Nos aterra que nos quiebren la intimidad. Eso fue lo que hice con ellas, con aquél hombre de la calle, con ese mismo muchacho. Verme ahí en el prostíbulo para él fue sacarlo de contexto, romper su puerta, exponerlo, y es ahí cuando nos invade el miedo. Pensé en la pareja de la calle, y también me asaltó otra idea, ¿quién decide lo que puede ser observado o no? ¿Acaso los indigentes no deben mirarse, los prostíbulos no existen? Es cierto que a veces insistimos en disfrazarnos.

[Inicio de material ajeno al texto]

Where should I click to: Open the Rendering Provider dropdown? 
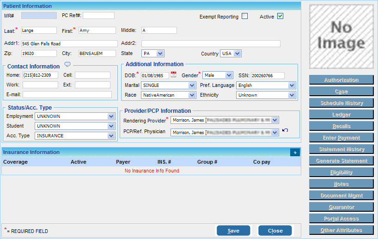[275, 120]
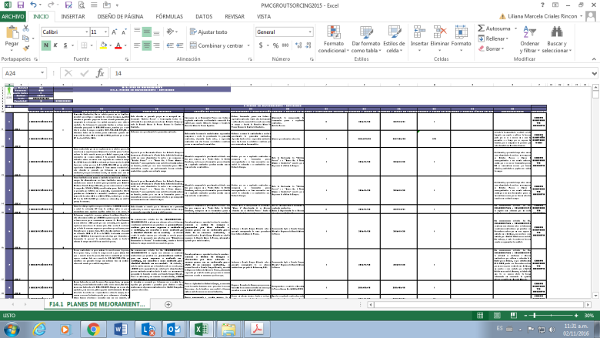Image resolution: width=600 pixels, height=338 pixels.
Task: Toggle bold (N) formatting
Action: tap(45, 45)
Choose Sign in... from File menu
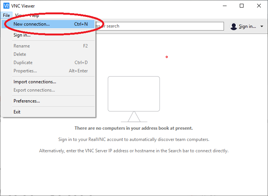The image size is (268, 196). [48, 35]
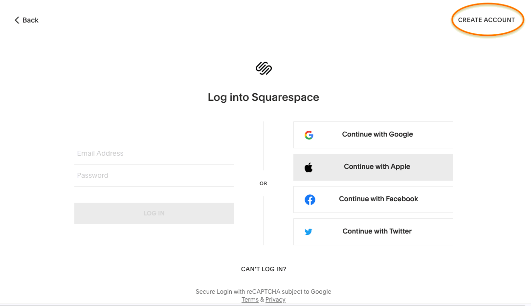
Task: Open the Privacy link
Action: click(275, 300)
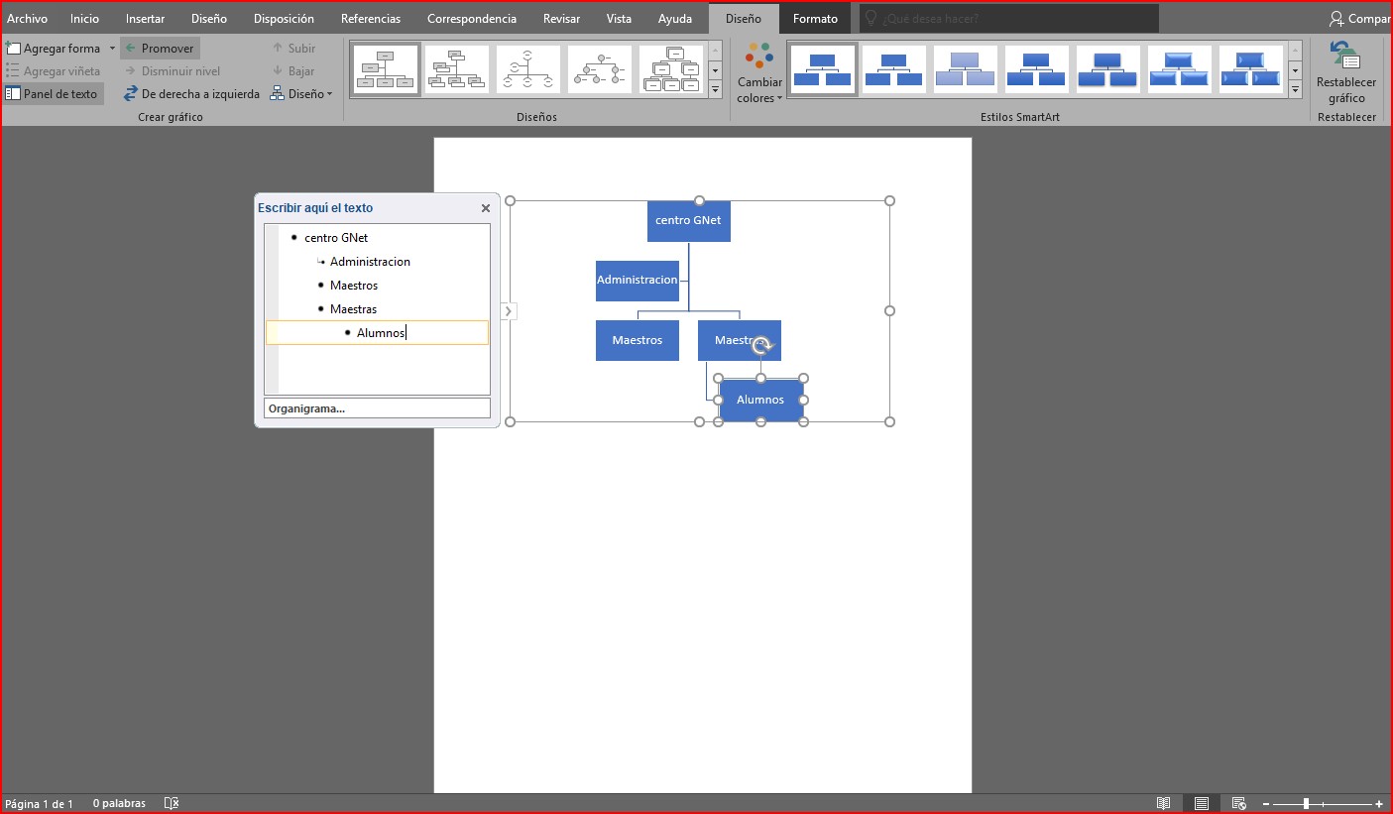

Cuando salí no pude contener la ¿sonrisa?, la presión había bajado al estómago. Realmente estaba muy emocionada, sólo podía pensar en lo que iba a hacer después: ¿ir al tarot?, ¿santería?
Me detuve un momento, ¿qué era lo que realmente me estaba moviendo? Por qué incluso después de pensar tantas cosas seguía sintiendo esa excitación, esa emoción que me embargó por momentos persiguiendo a ese hombre en la calle. Me di cuenta. Era el morbo. Si bien nos aterra que nuestra intimidad sea vulnerada, así mismo hay una cosa que el ser humano busca, incluso a veces desesperadamente: romper la intimidad de otro. La morbosidad (como el tabú) también es muy fuerte; saber más, entender, observar, juzgar, son casi necesidades. Incluso me atreví a pensar que una razón para disfrutar del cine o los libros (casi que del arte) era poder adentrarse en la intimidad de alguien, incluso si ese alguien no es real.
¿Es malo? No voy a responder, sólo creo que expone demasiadas cosas de nosotros mismos; a su vez, diría que es peligroso cuando la ciencia y el arte derivan en violencia, en farándula. Medité algo curioso, hay otra cosa que puede direccionarnos como sociedad: nuestros morbos. No obstante, sólo sabía que sí había una emoción, que la había sentido durante todas esas horas; deliberé una cosa que aún me asusta en alguna medida… me gustó sentir ese vacío en el estómago, disfruté ese morbo, y tenía ganas de repetirlo. Hoy, tal vez porque lo estoy escribiendo y no tengo que mirar los ojos de nadie, no voy a disfrazarme. Y puede que ese pensamiento haya construido para otros un peor camino, pero no puedo ocultarlo, es a cabalidad tangible.
La gente me miró al salir del prostíbulo, no sabía si era la sensación que no había podido quitarme de encima por la experiencia de unas horas antes, no obstante, miré hacia atrás para rectificar que ningún perro me estuviera siguiendo.